** Opening PROVIDED RECORDS block **

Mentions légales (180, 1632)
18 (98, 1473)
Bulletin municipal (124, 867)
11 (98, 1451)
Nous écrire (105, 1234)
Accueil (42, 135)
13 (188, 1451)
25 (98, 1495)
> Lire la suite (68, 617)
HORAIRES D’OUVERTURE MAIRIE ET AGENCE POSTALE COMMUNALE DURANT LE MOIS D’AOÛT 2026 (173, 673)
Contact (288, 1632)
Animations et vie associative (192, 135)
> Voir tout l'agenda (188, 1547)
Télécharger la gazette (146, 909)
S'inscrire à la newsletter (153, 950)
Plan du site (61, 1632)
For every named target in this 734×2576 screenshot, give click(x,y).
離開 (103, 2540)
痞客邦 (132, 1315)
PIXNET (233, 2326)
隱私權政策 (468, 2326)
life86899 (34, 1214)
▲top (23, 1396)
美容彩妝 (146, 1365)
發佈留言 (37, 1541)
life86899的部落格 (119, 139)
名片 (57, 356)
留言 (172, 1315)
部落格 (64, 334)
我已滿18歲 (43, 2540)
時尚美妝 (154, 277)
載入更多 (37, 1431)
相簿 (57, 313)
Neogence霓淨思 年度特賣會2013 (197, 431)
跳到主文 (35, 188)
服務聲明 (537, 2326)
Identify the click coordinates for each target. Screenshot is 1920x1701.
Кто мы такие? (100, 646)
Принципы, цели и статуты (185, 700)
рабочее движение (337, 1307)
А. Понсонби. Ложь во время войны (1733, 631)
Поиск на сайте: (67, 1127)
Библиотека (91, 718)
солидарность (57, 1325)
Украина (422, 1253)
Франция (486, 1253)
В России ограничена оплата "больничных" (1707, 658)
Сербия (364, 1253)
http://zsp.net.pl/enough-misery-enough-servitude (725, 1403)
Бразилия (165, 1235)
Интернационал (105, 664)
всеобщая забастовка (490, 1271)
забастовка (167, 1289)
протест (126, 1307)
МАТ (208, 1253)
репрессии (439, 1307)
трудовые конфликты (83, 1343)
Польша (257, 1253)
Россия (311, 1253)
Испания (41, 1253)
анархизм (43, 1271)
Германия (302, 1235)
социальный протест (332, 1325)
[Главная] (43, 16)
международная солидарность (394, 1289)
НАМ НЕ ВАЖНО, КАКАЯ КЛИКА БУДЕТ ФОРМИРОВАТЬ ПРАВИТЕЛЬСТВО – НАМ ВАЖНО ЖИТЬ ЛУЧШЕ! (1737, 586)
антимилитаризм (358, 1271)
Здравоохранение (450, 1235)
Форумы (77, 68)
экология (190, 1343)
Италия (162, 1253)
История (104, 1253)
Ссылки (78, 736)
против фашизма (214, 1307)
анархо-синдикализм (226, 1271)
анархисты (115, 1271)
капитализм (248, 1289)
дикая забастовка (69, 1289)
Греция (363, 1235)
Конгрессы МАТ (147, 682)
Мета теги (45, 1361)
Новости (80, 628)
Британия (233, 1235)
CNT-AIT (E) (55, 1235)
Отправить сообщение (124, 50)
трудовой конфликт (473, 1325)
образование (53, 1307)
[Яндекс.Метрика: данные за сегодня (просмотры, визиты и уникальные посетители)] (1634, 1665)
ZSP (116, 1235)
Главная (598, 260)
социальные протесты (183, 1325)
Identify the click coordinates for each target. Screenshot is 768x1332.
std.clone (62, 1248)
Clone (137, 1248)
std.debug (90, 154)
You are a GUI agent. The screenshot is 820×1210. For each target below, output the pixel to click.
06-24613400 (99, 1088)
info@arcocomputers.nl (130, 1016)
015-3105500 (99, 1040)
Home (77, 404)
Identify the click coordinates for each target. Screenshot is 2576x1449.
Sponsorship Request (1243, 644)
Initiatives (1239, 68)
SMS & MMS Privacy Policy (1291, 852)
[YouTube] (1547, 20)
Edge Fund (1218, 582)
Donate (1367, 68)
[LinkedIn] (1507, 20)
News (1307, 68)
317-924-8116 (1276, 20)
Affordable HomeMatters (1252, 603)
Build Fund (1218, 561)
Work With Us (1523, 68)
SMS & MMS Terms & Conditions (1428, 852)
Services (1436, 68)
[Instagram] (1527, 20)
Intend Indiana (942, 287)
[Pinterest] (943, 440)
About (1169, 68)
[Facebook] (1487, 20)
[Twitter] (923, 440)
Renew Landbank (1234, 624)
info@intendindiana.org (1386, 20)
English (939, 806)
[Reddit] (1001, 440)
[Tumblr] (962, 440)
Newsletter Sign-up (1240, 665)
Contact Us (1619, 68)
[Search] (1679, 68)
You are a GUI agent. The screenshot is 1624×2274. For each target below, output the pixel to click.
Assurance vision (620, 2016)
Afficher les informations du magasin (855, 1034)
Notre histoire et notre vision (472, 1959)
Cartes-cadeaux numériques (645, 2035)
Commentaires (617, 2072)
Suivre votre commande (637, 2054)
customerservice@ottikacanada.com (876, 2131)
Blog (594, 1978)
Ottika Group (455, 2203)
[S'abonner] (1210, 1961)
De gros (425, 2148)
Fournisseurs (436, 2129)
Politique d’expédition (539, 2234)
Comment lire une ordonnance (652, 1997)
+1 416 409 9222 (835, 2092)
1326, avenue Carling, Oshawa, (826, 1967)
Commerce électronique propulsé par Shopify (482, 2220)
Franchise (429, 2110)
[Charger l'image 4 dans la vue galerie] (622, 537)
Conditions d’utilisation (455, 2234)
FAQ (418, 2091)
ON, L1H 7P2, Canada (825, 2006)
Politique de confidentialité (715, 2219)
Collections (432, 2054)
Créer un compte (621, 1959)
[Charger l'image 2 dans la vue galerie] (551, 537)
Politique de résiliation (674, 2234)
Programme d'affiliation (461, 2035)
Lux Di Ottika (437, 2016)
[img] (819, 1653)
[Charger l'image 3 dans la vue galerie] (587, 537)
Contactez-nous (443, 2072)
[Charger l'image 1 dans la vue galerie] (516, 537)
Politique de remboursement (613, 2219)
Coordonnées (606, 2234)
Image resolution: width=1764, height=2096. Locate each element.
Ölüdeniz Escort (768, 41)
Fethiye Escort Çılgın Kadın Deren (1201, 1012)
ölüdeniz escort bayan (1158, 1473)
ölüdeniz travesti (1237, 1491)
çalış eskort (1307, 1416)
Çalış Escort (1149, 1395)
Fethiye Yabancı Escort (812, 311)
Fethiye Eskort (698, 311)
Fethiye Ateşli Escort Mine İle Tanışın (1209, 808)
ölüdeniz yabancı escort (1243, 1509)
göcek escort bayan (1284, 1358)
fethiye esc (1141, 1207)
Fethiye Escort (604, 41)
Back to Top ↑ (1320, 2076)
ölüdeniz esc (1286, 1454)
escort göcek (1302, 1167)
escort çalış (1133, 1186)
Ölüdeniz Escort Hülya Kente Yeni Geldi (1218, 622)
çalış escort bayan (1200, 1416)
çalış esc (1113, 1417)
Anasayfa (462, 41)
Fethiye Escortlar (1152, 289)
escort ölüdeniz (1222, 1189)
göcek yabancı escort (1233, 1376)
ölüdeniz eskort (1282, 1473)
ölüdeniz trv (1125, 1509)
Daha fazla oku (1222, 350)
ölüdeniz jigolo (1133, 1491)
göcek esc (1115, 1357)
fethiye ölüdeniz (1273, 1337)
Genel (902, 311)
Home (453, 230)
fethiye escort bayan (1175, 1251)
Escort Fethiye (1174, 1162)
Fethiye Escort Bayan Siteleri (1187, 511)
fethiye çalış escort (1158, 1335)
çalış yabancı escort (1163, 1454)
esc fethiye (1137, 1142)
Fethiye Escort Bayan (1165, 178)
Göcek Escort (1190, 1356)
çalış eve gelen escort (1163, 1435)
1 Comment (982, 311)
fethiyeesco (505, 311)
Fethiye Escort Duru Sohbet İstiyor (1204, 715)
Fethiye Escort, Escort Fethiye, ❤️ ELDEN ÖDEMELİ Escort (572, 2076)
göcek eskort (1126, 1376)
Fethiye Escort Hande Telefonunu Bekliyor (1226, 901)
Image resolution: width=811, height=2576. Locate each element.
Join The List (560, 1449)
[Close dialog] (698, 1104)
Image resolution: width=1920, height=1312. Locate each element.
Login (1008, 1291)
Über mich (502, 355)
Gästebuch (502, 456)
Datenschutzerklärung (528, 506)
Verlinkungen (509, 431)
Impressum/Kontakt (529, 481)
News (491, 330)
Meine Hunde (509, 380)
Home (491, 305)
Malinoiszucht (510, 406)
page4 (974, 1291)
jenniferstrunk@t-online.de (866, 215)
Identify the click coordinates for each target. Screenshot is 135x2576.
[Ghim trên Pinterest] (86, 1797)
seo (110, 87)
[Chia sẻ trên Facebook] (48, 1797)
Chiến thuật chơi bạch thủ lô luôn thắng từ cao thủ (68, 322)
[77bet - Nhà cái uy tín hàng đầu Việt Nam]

** Closing PROVIDED RECORDS block **

__WORK INSTRUCTIONS__. Print only these lines, exactly: the one containing "[Close dialog] (698, 1104)" and all after it to the end of the entries.

__YOUR RESPONSE__.
[Close dialog] (698, 1104)
Image resolution: width=1920, height=1312. Locate each element.
Login (1008, 1291)
Über mich (502, 355)
Gästebuch (502, 456)
Datenschutzerklärung (528, 506)
Verlinkungen (509, 431)
Impressum/Kontakt (529, 481)
News (491, 330)
Meine Hunde (509, 380)
Home (491, 305)
Malinoiszucht (510, 406)
page4 (974, 1291)
jenniferstrunk@t-online.de (866, 215)
Identify the click coordinates for each target. Screenshot is 135x2576.
[Ghim trên Pinterest] (86, 1797)
seo (110, 87)
[Chia sẻ trên Facebook] (48, 1797)
Chiến thuật chơi bạch thủ lô luôn thắng từ cao thủ (68, 322)
[77bet - Nhà cái uy tín hàng đầu Việt Nam]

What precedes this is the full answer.